No one set out to wreck the diversity and beauty of our cars. But that is precisely what has happened, as the political and bureaucratic elites have asserted their own value systems over the values of both producers and consumers. They are the masters and we are the slaves, and we are to accept our lot in life.
Consider the point about pedestrians. How many lives has a high front end really saved? No one knows. But the regulation itself seems to rule out the possibility that drivers and pedestrians can work out problems for themselves, without regulatory intervention. In other words, we are being treated like children. Wait, not even that. We are being treated as if we have no brains at all.
Some 40 years ago, futurists imagined that cars of the future would be stunning and beautiful and would bring total joy to driving. Consider, for example, the 1978 Triumph that was said to be the “car of the future.” That future has been entirely wrecked.
Regulators made it the car of the past, a dashed dream that had to die to make way for the weird, homogenized stuff we are permitted to buy today.
Americans used to take pride in our cars and laugh at the horrible cars produced under socialism in, for example, East Germany. The Trabant will go down in history as one of the worst cars ever. But as we look back at it, at least you could see out the windows and at least the plan seemed to put the interests of the actual driver above Mother Nature and the nondrivers. The socialist central planners had a bit more sense than the American regulators.
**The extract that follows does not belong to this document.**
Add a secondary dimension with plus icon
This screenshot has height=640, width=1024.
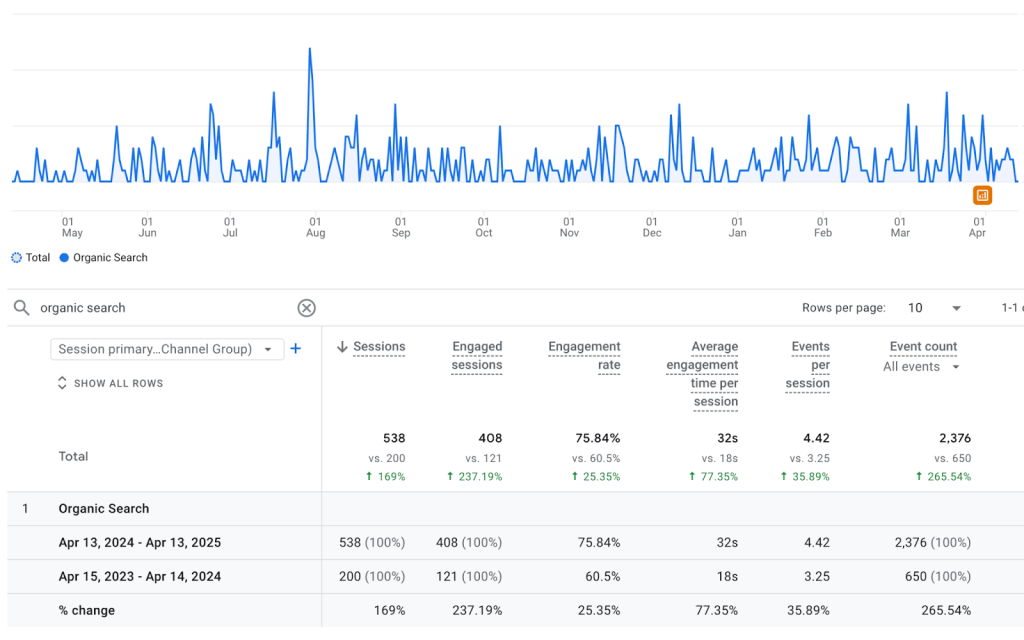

In the end, if the goal is to protect the pedestrians, the driver under test conditions, and the Earth, you can do no better than mass transit and the bicycle — or just walking.
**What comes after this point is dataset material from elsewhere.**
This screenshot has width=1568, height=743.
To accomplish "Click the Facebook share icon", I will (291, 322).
The car was the foundation of the second industrial revolution. Encroaching government has robbed it of its future. We once dreamed of a flying car. The regulators are putting us in the position of just dreaming about returning to the glory days of the 1970s. That’s just pathetic.
Maybe someday cars will be beautiful again, but not until the regulations are repealed and car makers are again given freedom to delight us.
Until then, we have to build our own or be rich enough to buy something entirely manufactured somewhere else only for the rich
Everyone bemoans the end of the American car industry. We will be talking about this for generations hence. There are many factors. But how many know that regulations contributed mightily to making this inevitable?